Swedish Prime Minister Stefan Löfven with Iranian Supreme Leader Ali Khamenei, February 11, 2017

Swedish neutrality and nonalignment policy in peacetime may partly explain how the country could stay out of wars since 1814. Swedish governments have not defined nonalignment as precluding outspoken positions in international affairs. Government leaders have favored national liberation movements that enjoy broad support among developing world countries, with notable attention to Africa. During the Cold War, Sweden was suspicious of the superpowers, which it saw as making decisions affecting small countries without always consulting those countries. With the end of the Cold War, that suspicion has lessened somewhat, although Sweden still chooses to remain nonaligned. Sweden has devoted particular attention to issues of disarmament, arms control, and nuclear nonproliferation and has contributed importantly to UN and other international peacekeeping efforts, including the NATO-led peacekeeping forces in the Balkans. It sat as an observer in the Western European Union from 1995 to 2011, but it is not an active member of NATO's Partnership for Peace and the Euro-Atlantic Partnership Council.

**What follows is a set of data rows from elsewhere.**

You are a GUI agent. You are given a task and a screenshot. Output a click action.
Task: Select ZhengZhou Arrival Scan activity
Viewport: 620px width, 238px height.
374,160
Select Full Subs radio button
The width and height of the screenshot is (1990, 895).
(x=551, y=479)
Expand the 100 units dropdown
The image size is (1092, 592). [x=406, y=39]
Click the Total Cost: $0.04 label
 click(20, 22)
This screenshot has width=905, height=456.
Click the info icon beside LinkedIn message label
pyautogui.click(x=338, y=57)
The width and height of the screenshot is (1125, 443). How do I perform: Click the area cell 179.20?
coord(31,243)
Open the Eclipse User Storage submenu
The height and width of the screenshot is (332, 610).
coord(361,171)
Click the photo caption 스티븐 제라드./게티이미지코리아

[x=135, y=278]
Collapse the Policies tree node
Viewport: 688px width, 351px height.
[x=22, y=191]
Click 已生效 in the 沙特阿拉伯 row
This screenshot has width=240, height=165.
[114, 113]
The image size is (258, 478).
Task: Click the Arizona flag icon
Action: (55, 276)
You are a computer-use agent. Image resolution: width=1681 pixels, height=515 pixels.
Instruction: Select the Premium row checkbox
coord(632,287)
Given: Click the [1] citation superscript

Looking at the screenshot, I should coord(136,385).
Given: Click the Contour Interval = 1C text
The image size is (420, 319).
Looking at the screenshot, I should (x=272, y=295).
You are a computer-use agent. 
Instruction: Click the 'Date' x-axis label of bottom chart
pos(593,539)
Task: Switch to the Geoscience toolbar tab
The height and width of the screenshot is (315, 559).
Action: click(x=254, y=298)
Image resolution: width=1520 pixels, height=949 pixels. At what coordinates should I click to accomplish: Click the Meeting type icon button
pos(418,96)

Sweden's engagement with NATO was especially strengthened during the term of Anders Fogh Rasmussen.

Sweden's nonalignment policy has led it to serve as the protecting power for a number of nations who don't have formal diplomatic relations with each other for various reasons. It currently represents the United States, Canada, and several Western European nations in North Korea for consular matters. On several occasions when the United Kingdom broke off relations with Iran (including the 1979 Iranian Revolution, the Salman Rushdie affair, and the 2011 storming of the British embassy in Tehran), Sweden served as the protecting power for the UK.

In May 2022, Sweden formally applied to join the NATO alliance. The public opinion in the Nordic region had changed in favour of joining NATO since Russia's invasion of Ukraine on February 24 of the same year.

Russian Foreign Ministry spokeswoman Maria Zakharova said in March 2022 that her government would have to respond if Sweden became a NATO member. However, in June 2022 President Vladimir Putin contradicted the statement, claiming that Sweden and Finland can "join whatever they want" on the condition that there will be no NATO military deployment in either country.

In March 2024, Sweden officially ended this period of nonalignment when it joined NATO.

== Military ==
Sweden has employed its military on numerous occasions since the end of the Cold War, from Bosnia and Congo to Afghanistan and Libya. According to one study, "this military activism is driven both by the Swedish internationalist tradition of "doing good" in the world, but also for instrumental purposes. These include a desire for political influence in international institutions, an interest in collective milieu shaping, and a concern to improve the interoperability and effectiveness of the Swedish military."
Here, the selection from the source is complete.